- [What this task involves] Omit all pictures, and print word for word only the lines from the one containing "Expand the Event Calendar app dropdown" through the end of the data.

________________________________________

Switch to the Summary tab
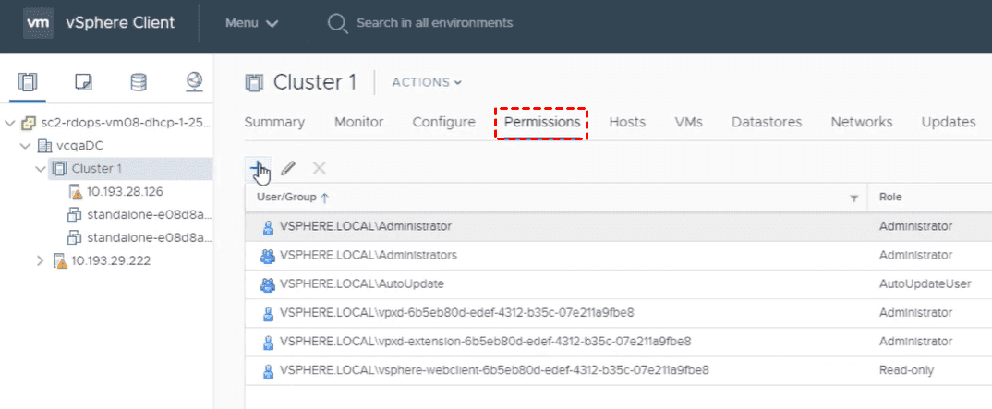Viewport: 992px width, 409px height. pyautogui.click(x=274, y=122)
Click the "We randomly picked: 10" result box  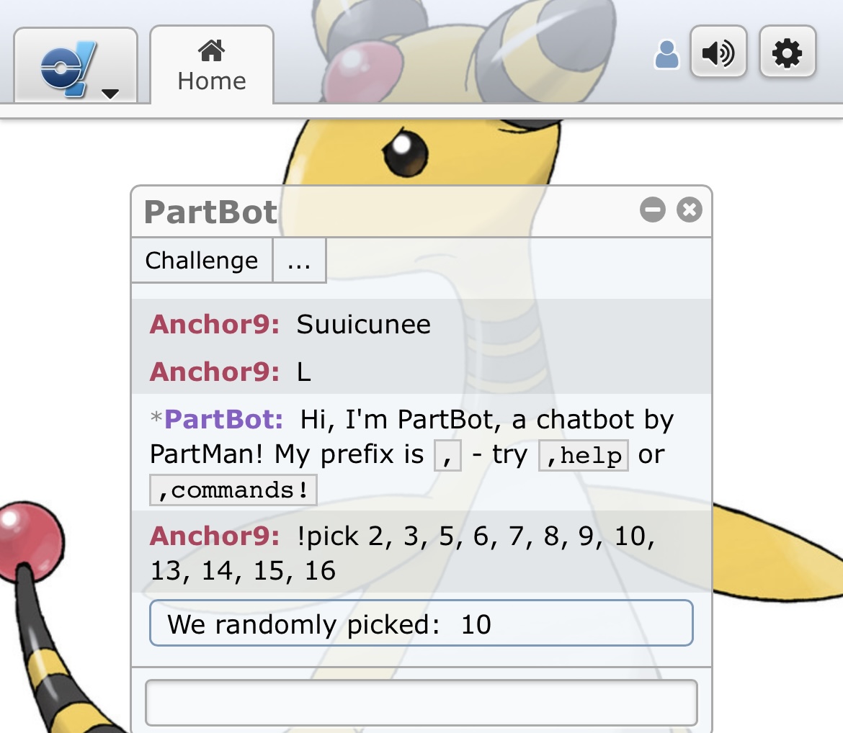(x=421, y=624)
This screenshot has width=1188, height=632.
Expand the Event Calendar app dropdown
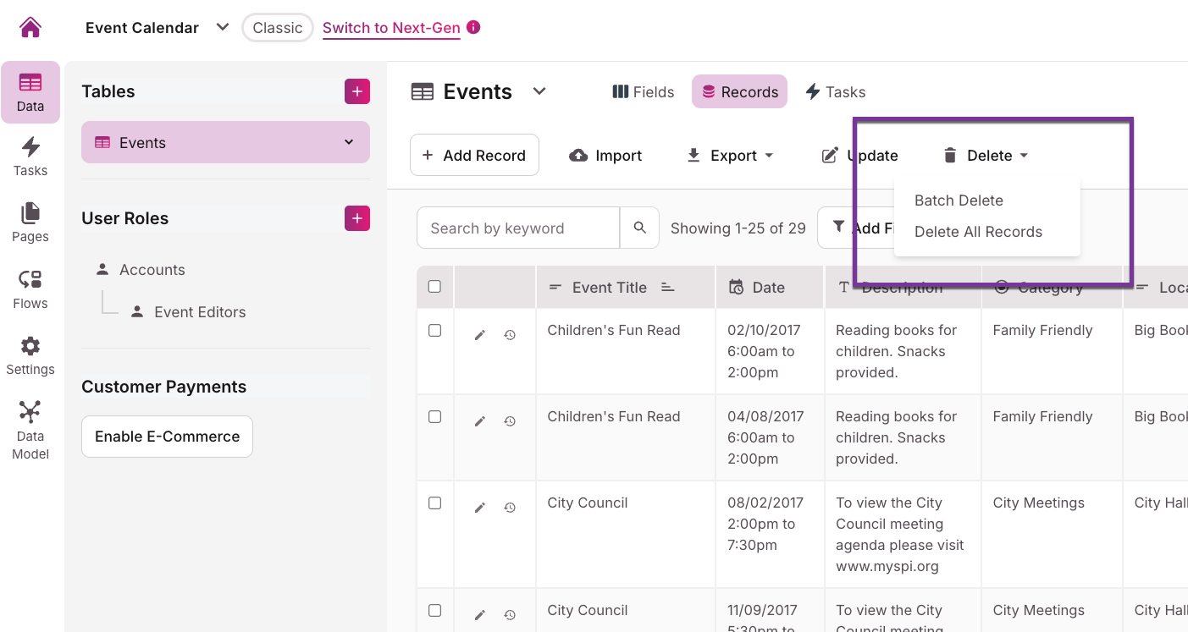point(223,27)
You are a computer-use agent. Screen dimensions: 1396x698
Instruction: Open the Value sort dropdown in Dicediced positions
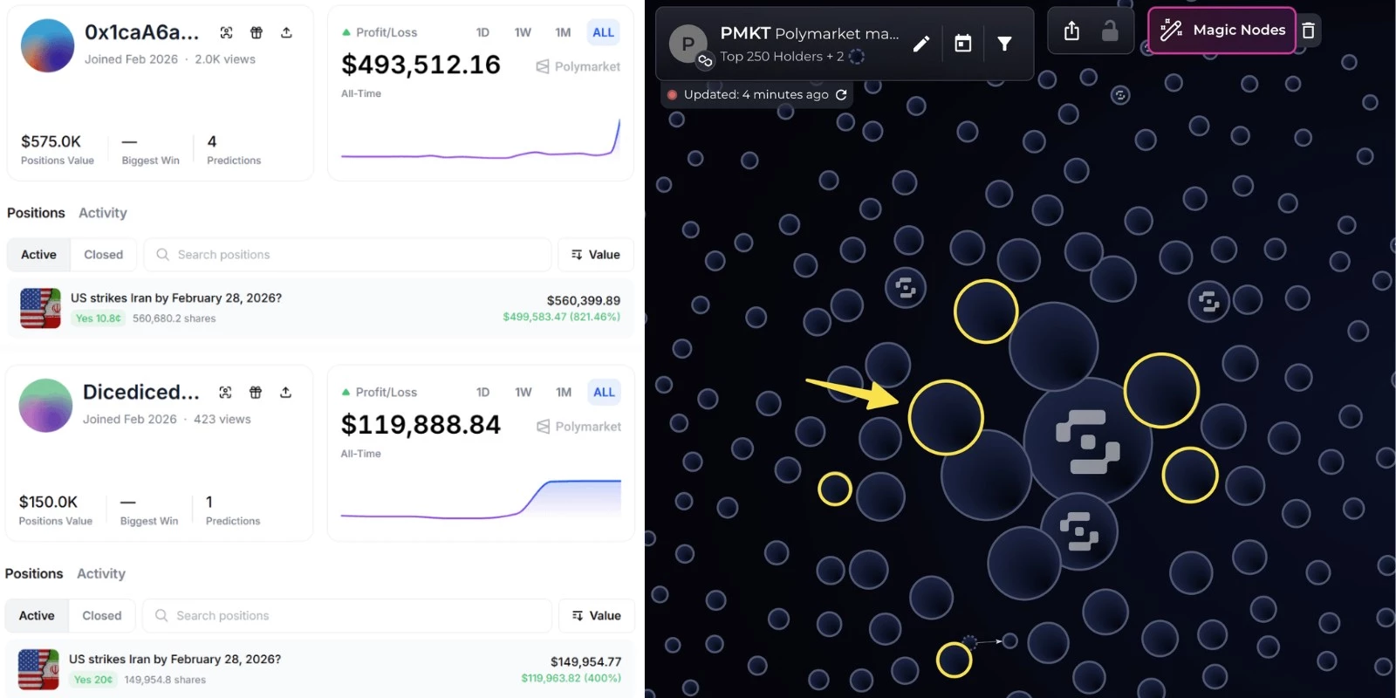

________________________________________

- [Solution to the exercise]
Expand the Event Calendar app dropdown
point(223,27)
You are a computer-use agent. Screen dimensions: 1396x698
Instruction: Open the Value sort dropdown in Dicediced positions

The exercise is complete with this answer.